» TEXTO FUENTE
▼
En el transcurso de intentar un diálogo sin garantías de eficacia, el grupo que está en el gobierno tuvo que mostrarse tal cual es. Poco interesado en ninguna otra cosa que mantenerse a toda costa en el poder, pero sin conceder nada. Sin dejar de ser el legado fundamentalista de Chávez, y atado por el cuello a la piedra de molino del socialismo del siglo XXI. Siguen al frente, pero las condiciones que se plantean son absolutamente inviables. Es imposible que no los aplaste el colapso de sus políticas económicas y la mala relación planteada con los ciudadanos. No hay forma de proyectar un mínimo de gobernabilidad cuando no hay soluciones innovadoras sino la repetición de las mismas promesas desgastadas y las mismas amenazas que se lanzan contra todos aquellos que se atrevan a disentir. Amenazas que no quedan en el aire porque el gobierno las está transformando en tenebrosas realidades. Tiene razón la Conferencia Episcopal Venezolana cuando denuncia “la gran oscuridad que cubre nuestro país”.
Lo único que hemos ganado es esa certeza. De que esto no es sostenible sin que la represión se transforme en una masacre. La ganancia es un tanto brutal, pero es real. Sabemos ahora que está más dispuesto que nunca a usar la violencia y las vías de hecho para ganar un día tras otro, mientras esperan un milagro imposible, tal vez un aumento súbito del precio petrolero, o una entente con Rusia o China que les permita actuar como enclave de un régimen más poderoso al costo de ser unos intocables apestados de la comunidad latinoamericana.
▲
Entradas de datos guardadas
▼
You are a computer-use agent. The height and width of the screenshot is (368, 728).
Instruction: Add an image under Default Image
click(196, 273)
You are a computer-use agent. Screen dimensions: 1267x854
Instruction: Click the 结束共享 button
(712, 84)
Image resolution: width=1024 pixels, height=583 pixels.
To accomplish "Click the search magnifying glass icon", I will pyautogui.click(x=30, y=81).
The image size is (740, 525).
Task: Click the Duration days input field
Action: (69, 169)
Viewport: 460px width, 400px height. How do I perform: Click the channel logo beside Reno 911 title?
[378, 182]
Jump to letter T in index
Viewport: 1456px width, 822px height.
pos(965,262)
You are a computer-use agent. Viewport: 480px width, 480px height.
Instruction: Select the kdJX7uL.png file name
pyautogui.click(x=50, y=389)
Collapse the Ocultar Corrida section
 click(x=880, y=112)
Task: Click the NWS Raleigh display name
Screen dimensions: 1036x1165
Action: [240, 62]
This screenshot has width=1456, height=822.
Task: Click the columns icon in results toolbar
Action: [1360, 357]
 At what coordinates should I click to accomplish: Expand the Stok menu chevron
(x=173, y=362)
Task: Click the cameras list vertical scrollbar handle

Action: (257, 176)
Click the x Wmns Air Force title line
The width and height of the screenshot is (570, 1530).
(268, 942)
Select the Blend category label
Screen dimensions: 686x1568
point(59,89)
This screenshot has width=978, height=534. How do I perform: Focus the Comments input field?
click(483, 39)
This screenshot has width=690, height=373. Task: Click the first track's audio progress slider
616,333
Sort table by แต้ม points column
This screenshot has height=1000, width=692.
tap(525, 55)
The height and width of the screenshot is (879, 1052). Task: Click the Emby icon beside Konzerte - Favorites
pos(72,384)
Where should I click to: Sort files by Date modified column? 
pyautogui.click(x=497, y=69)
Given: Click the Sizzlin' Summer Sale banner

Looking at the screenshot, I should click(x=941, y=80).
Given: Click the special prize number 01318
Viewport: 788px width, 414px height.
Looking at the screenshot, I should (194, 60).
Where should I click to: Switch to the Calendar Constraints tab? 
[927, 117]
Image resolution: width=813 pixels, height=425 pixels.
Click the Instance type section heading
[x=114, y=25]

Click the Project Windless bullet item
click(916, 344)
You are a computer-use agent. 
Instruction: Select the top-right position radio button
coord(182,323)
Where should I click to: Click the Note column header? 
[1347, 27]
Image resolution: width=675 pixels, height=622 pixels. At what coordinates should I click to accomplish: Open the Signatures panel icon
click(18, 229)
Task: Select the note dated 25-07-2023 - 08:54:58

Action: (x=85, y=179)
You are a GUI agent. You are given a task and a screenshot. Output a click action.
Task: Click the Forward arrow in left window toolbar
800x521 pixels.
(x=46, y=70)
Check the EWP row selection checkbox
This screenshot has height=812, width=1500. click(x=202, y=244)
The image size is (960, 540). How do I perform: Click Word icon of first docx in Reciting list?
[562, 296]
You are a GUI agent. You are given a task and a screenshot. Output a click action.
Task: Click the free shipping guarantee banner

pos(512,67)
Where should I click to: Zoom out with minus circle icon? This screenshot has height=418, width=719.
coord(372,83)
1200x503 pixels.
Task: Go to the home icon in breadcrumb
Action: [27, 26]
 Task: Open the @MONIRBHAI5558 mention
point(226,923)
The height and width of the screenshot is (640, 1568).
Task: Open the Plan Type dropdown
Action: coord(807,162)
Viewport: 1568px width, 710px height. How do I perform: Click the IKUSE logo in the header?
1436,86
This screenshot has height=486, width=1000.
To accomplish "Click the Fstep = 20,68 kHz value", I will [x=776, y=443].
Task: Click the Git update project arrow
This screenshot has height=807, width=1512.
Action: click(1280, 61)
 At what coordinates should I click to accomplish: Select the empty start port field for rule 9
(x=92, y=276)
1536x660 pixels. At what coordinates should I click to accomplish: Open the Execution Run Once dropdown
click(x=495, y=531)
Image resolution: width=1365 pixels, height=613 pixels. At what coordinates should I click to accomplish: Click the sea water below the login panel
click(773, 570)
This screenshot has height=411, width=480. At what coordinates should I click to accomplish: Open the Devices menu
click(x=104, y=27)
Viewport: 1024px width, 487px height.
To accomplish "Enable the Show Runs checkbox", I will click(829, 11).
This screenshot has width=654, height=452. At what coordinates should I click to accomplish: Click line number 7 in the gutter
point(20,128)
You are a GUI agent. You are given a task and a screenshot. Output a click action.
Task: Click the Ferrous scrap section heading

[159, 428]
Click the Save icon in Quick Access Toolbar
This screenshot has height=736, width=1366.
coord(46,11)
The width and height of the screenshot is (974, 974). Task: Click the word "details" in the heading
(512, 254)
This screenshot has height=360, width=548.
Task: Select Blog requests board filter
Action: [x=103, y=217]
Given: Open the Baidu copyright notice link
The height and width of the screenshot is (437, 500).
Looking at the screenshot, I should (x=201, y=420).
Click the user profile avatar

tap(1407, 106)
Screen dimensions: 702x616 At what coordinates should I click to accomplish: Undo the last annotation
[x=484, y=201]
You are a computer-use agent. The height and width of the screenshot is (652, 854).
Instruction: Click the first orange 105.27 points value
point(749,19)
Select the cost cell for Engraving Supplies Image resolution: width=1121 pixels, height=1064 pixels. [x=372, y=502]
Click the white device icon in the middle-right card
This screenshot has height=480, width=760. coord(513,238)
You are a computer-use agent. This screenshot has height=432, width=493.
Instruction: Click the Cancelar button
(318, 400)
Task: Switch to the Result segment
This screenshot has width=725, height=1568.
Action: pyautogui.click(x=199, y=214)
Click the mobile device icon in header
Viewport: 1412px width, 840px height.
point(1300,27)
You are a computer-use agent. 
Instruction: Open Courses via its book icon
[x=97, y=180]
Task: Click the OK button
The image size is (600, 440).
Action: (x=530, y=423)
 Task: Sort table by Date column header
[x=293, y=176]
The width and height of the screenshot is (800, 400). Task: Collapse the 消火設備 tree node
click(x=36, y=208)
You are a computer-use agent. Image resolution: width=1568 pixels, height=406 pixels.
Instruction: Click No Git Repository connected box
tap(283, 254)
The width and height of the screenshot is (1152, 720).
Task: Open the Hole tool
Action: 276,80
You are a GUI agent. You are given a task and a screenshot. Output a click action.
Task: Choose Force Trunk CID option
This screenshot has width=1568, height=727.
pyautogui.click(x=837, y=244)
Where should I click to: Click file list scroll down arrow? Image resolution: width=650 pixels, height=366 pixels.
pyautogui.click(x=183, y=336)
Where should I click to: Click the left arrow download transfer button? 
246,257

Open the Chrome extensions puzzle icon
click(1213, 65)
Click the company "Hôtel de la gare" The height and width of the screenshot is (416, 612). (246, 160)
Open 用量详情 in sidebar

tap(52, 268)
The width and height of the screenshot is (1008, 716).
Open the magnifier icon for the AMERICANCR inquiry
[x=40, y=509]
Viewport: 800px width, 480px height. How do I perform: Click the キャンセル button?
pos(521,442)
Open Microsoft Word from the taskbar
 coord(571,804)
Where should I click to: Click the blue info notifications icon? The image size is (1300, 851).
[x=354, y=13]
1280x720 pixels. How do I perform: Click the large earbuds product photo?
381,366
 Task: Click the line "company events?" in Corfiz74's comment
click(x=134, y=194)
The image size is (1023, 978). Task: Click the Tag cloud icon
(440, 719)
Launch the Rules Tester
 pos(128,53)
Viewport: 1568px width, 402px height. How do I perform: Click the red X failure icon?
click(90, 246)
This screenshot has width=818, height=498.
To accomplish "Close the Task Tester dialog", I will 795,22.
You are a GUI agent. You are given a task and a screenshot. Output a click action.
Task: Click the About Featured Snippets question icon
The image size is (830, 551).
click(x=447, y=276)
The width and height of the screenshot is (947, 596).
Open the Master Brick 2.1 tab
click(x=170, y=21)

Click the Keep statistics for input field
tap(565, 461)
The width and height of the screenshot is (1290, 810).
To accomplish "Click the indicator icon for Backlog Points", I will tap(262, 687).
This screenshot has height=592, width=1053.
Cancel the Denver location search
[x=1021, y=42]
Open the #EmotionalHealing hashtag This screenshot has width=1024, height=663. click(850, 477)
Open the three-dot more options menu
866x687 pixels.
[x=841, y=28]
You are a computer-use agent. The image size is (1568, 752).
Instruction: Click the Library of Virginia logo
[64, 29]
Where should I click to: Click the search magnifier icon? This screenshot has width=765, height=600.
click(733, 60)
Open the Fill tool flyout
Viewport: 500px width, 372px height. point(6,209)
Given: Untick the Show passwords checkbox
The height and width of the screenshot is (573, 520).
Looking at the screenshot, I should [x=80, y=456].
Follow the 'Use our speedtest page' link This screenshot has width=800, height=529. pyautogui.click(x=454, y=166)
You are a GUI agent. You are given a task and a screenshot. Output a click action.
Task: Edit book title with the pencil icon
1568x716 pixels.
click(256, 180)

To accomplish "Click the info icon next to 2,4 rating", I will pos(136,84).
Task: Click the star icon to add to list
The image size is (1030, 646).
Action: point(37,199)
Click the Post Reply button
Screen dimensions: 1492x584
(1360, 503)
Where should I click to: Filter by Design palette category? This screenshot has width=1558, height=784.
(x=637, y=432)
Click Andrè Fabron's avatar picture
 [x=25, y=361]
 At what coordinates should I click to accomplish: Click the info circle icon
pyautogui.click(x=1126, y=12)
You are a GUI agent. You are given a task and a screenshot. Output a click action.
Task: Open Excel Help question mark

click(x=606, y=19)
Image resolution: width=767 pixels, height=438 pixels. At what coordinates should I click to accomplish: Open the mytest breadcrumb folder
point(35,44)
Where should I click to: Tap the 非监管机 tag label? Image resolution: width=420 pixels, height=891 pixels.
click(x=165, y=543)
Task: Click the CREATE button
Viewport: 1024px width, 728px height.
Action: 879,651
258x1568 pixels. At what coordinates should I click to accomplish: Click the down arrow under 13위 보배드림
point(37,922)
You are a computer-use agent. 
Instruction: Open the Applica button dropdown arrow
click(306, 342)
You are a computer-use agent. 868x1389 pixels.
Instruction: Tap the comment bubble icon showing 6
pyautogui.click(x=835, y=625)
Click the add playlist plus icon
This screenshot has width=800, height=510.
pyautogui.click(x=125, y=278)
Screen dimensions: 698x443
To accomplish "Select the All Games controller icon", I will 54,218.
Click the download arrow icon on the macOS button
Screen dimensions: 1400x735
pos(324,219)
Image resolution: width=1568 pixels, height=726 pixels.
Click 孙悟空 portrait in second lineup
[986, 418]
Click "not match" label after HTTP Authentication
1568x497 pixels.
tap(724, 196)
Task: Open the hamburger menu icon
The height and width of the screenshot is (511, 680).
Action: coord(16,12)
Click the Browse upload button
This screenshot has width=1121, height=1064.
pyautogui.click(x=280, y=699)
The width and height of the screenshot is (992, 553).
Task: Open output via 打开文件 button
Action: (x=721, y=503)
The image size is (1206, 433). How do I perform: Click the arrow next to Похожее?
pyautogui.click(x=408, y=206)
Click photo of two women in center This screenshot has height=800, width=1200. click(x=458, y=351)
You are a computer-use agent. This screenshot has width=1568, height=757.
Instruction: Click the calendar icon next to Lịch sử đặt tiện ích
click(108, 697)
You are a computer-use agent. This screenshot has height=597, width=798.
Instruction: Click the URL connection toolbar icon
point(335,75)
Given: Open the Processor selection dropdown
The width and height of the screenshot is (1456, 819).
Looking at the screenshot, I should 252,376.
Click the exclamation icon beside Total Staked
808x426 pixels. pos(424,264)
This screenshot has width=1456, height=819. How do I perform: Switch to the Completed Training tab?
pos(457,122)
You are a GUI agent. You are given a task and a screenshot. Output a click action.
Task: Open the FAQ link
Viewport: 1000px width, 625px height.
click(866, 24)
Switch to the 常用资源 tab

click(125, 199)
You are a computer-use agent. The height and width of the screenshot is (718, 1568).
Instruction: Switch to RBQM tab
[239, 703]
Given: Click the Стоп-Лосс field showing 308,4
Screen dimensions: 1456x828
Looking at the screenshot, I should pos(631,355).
▲
» INSTRUCCIONES
[a] Vuelve a escribir el fragmento del texto sobre el gobierno venezolano que va de "Lo único que" a "la comunidad latinoamericana.", ambos incluidos.
[b] En una a tres oraciones, explica por qué, según el texto sobre el gobierno venezolano, no hay forma de proyectar un mínimo de gobernabilidad.
[c] En el texto sobre el gobierno venezolano, ¿qué institución denuncia "la gran oscuridad que cubre nuestro país"?

» RESPUESTAS
[a]
Lo único que hemos ganado es esa certeza. De que esto no es sostenible sin que la represión se transforme en una masacre. La ganancia es un tanto brutal, pero es real. Sabemos ahora que está más dispuesto que nunca a usar la violencia y las vías de hecho para ganar un día tras otro, mientras esperan un milagro imposible, tal vez un aumento súbito del precio petrolero, o una entente con Rusia o China que les permita actuar como enclave de un régimen más poderoso al costo de ser unos intocables apestados de la comunidad latinoamericana.

[b] Porque no hay soluciones innovadoras, sino la repetición de las mismas promesas desgastadas y de las mismas amenazas contra todos los que se atrevan a disentir.

[c] La Conferencia Episcopal Venezolana.